Here is how mul should execute:

| # Cycle                | 0  | 1  | 2  | 3  | 4  | 5  | 6  | 7  | 8  |
|------------------------|----|----|----|----|----|----|----|----|----|
| add <b>R1</b> , r2, r3 | IF | ID | ΕX | ME | WB |    |    |    |    |
| mul r4, R1, r5         |    | IF | ID | Y1 | Y2 | WB |    |    |    |
| mul R6, r7, R1         |    |    | IF | ID | Y1 | Y2 | WB |    |    |
| sub r8, <b>R6</b> , r9 |    |    |    | IF | ID | -> | ЕΧ | ME | WB |
| # Cycle                | 0  | 1  | 2  | 3  | 4  | 5  | 6  | 7  | 8  |

First of all, notice that there is no problem overlapping the two multiplies. Also notice that there is no problem bypassing a value to the source of a multiply.



(a) Add datapath hardware so that the multiply can execute as shown above.

- Assume that the Y1 and Y2 units each have about two multiplexor delays of slack. (Meaning if the path into the inputs of Y1 or out of the output of Y2 passes through more than two multiplexors the clock period would have to be increased, and we don't want that.)
- Pay attention to cost. Assume that the cost of one pipeline latch bit is the same as two multiplexor bits. Make other reasonable cost assumptions.
- Do not lengthen the critical path.
- Make sure that the code fragment above will execute as shown.
- Don't break other instructions.

Solution appears on next page in purple. The inputs to the Y1 unit are provided by the same multiplexors that feed the ALU. This saves the trouble of adding new multiplexors just for the Y1 unit. The output of the Y2 unit is connected to a new ME-stage mux. The added cost is only the new ME-stage mux.

It would be more costly to connect the Y2 output to a new pipeline latch, since the per-bit cost of registers is higher than muxes, and a new mux (or mux input) would be needed anyway in the WB stage.

(b) Add control logic for the existing WB-stage multiplexor and for any new multiplexors you might have added. *Hint: This problem is easy, especially if you use two-input muxen.* 

• Use a pipeline execution diagram (such as the one above) to make sure that the value computed for a multiplexor select signal is the correct value when it is used, perhaps several stages later.
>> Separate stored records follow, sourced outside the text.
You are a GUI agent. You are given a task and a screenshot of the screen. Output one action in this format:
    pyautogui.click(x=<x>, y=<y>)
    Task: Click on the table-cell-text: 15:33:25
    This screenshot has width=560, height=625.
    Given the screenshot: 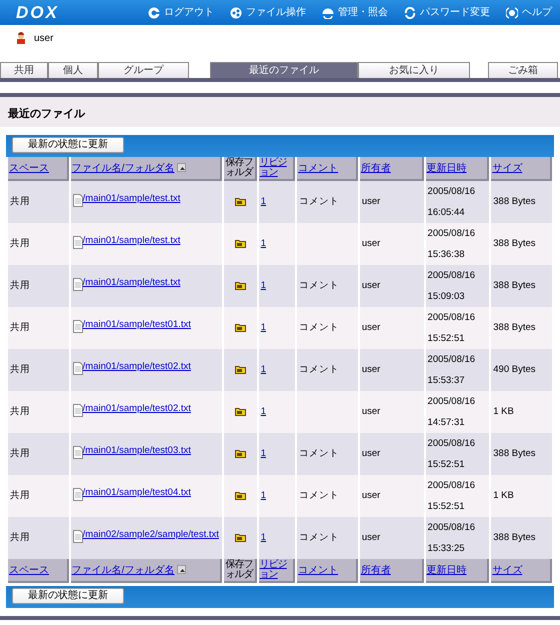 What is the action you would take?
    pyautogui.click(x=447, y=549)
Solution appears in green. For the mul instruction all that's necessary is to send the output of  $\begin{bmatrix} mul \\ mul \end{bmatrix}$  through the pipeline and use it as the new mux's select signal. Something similar is done for load instructions.

(c) At the lower-right is a big OR gate, its output is labeled STALL. Add an input to that OR gate which will be one when an instruction must stall due to a dependency with a mul. The sub from the execution above suffers such a stall.
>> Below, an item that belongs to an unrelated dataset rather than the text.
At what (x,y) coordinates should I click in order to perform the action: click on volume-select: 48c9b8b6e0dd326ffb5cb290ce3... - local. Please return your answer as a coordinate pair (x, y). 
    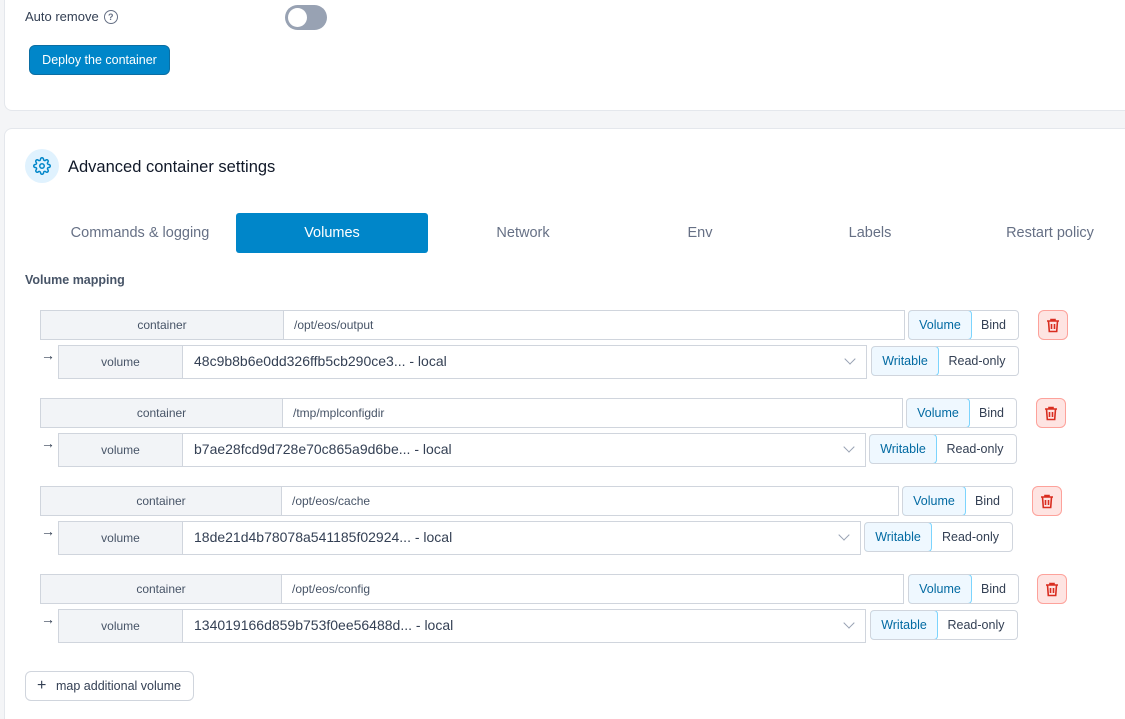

Solution appears in turquoise. There is logic to detect a true dependency between the instruction in ID and EX. The stall signal is generated if there is a dependency and if the instruction in EX is a mul.

(Not interesting enough? There is another problem on the next page!) Use this page for the solution or download illustration Inkscape SVG source from https://www.ece.lsu.edu/ee4720/2020/hw02-p1.svg and use that one way or another to prepare a solution.

Solution to both problems appears below.



**Problem 2:** Though two stages (Y1 and Y2) may be necessary to compute the product of arbitrary 32-bit signed integers, there are special cases that can be computed in less time, for example when either operand is zero or one.

If the Y units compute the product then it doesn't matter what operation the ALU is set to, but to handle special case(s) suppose that the control logic set the ALU operation to bitwise AND when decoding a mul instruction. In that case the output of the ALU would be correct for some multiplication operations and so the product would be ready in time to bypass to the next instruction. Add control logic to detect such situations and suppress the stall when present. Don't design the logic to set the ALU operation itself, we'll leave that to the Magic Cloud [tm].

## Solution appears in orange.

Since the ALU is computing a bitwise AND we need to detect situations in which a bitwise AND computes the correct product. That is the case if an operand is zero. Logic is added to detect if either operand is zero, and if so a multiply dependency stall is suppressed.